WRITTEN TASK 1
In the Devin Talbott profile, what did Talbott major in at Amherst College?
WRITTEN TASK 2
Reproduce a passage from the Devin Talbott profile, beginning at the words "Talbott is the" and stopping after "and government sectors.".

SOURCE
━━━
Devin Talbott was 35 years old when he took an entrepreneurial leap based on an interest he discovered in college, and in just eight years, grew his business nearly five-fold while remaining engaged in matters outside of work that are important to him.
Talbott is the founder and managing partner of Enlightenment Capital, a private investment firm that provides flexible capital solutions and strategic support to middle-market businesses in the aerospace, defense and government sectors.
But before he became an investor, Talbott was interested in humanities. The Washington, D.C., native attended Amherst College in Massachusetts, where he played varsity soccer and dual-majored in Spanish, and law, jurisprudence and social thought.
“It was basically a poly sci, but focused on how political theory and social theory played out in famous court cases. It was pretty interesting,” Talbott told WashingtonExec in an interview. “I thought as I made my way through college, I might end up being a lawyer.”
His undergraduate years were also defined by soccer. Talbott was on the college’s varsity team, which he helped lead to the Final Four of the NCAA tournament as a senior.
“Soccer had always been a huge part of me growing up and then through high school . . . part of the reason I went to a smaller school was to be able to continue playing soccer while still focusing on other interests,” he said. “Being a student athlete was important to me and helped kind of shape me during college.”
And because he self-defines as “type A” and enjoys being involved, Talbott also wrote for the school’s political journal and was a part of the student government for a year.
“I had a pretty full schedule,” he said.
Talbott graduated from Amherst in 1998, and while many of his friends were getting into investment banking in New York and San Francisco, he decided to buck that trend.
He got into Georgetown Law but deferred for a year to live in Barcelona, Spain, with a soccer buddy.
━━━
MATERIAL PROVIDED
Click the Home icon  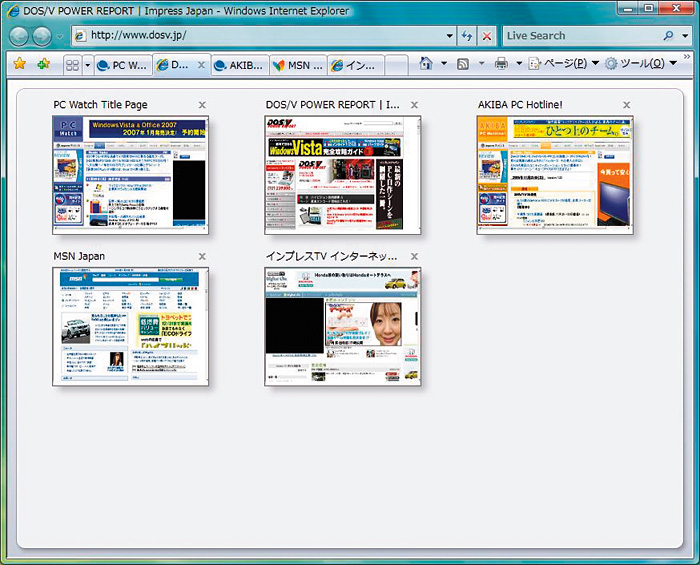pos(426,64)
━━━
COMPLETE RESPONSE 1
Spanish, and law, jurisprudence and social thought.

COMPLETE RESPONSE 2
Talbott is the founder and managing partner of Enlightenment Capital, a private investment firm that provides flexible capital solutions and strategic support to middle-market businesses in the aerospace, defense and government sectors.